On lira à la suite de cet ensemble des poèmes de Marcel Labine, Chantal Neveu, Patrick Dubost, Jean-Louis Giovannoni, José Acquelin et Andrea Moorhead, de même que des récits ou des textes en prose de Pierre Senges, Hélène Frédérick, Louise Dupré, Frédéric Marcotte, Bertrand Laverdure et Bertrand Leclair, en plus des essais de Jean-François Dowd et André Berthiaume, qui font entendre, chacun à sa manière, des échos puissants de l’étrange sensualité du « disparaître » qu’Alix Cléo Roubaud « met en lumière » dans les oeuvres qui composent l’iconographie de ce numéro.

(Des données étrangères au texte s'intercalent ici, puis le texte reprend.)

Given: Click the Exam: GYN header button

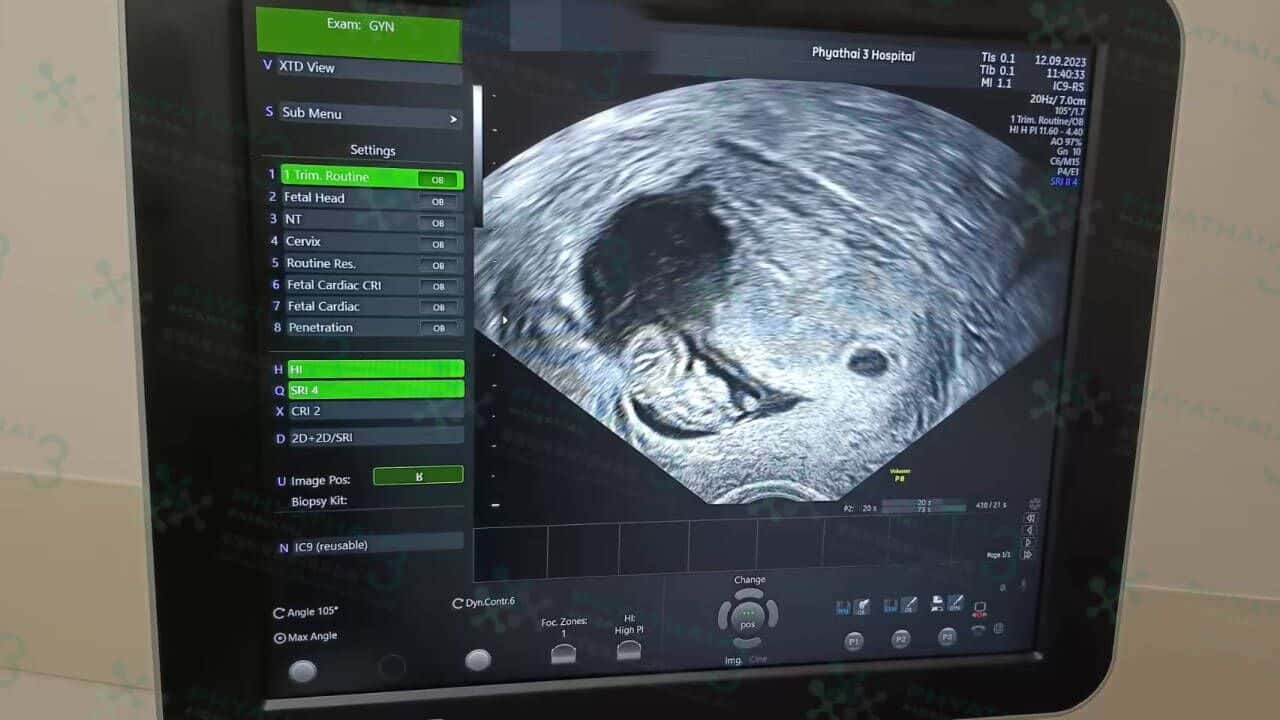Looking at the screenshot, I should (x=360, y=30).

Nous tirons une grande fierté de la nomination récente deM. Jean-Guy Pilon comme président honoraire des Écrits. C’est un honneur pour la revue de pouvoir compter sur la présence à la fois bienveillante et vigilante d’un de ses anciens directeurs, qui fut un acteur important de son histoire, lui ayant entre autres donné son titre actuel, après qu’elle se fût appelée pendant près de quarante ans Les écrits du Canada français. Directeur des Écrits de 1994 à 2000, Jean-Guy Pilon est l’un des poètes majeurs de l’histoire du Québec, à qui l’on doit plusieurs recueils – réunis dans Comme eau retenue5 –, pour lesquels il a obtenu de nombreux prix, dont le prix du Gouverneur général (en 1970), le prix Louise-Labé (en 1970 aussi) et le prix Athanase-David (en 1984), auxquels s’ajoute le prix international de la Paix du PEN Club reçu en 1991 pour son action humanitaire. Réalisateur à la radio de Radio-Canada et chef du Service des émissions culturelles, de 1954 à 1988, il a fondé la revue Liberté en 1959, qu’il a dirigée jusqu’en 1979. Il a également été président de la « Rencontre québécoise internationale des écrivains » de 1972 à 1997 et président de l’Académie des lettres du Québec de 1982 à 1996. Membre de la Société royale du Canada (depuis 1967), officier de l’Ordre du Canada (1987), chevalier de l’Ordre national du Québec (1988) et officier de l’Ordre des Arts et des Lettres de France (1992), il est l’un des écrivains et des intellectuels marquants de sa génération. Nous sommes très heureux de pouvoir attacher son nom et sa personne non seulement à l’histoire mais aussi à l’avenir de notre revue et de pouvoir ainsi bénéficier de ses précieux conseils et de sa riche expérience dans le monde de la culture et de la littérature. Un hommage lui sera rendu par de nombreux écrivains de différentes générations dans le numéro 134 des Écrits, à paraître au printemps 2012.

 – Pierre Ouellet


1. Jacques Roubaud, Quelque chose noir, Paris, Gallimard, 1986, p. 20.

2. Ibid., p. 30.

3. « Le sens du passé naît d’objets-déjà », Ibid., p. 30.

4. Alix Cléo Roubaud, Journal (1979-1983), Paris, Seuil, coll. « Fiction & Cie », 1984 (réédité en 2009, dans une version augmentée et préfacée par Jacques Roubaud, chez le même éditeur).

5. Jean-Guy Pilon, Comme eau retenue : poèmes 1954-1977, Montréal, l’Hexagone, coll. « Typo », 1985.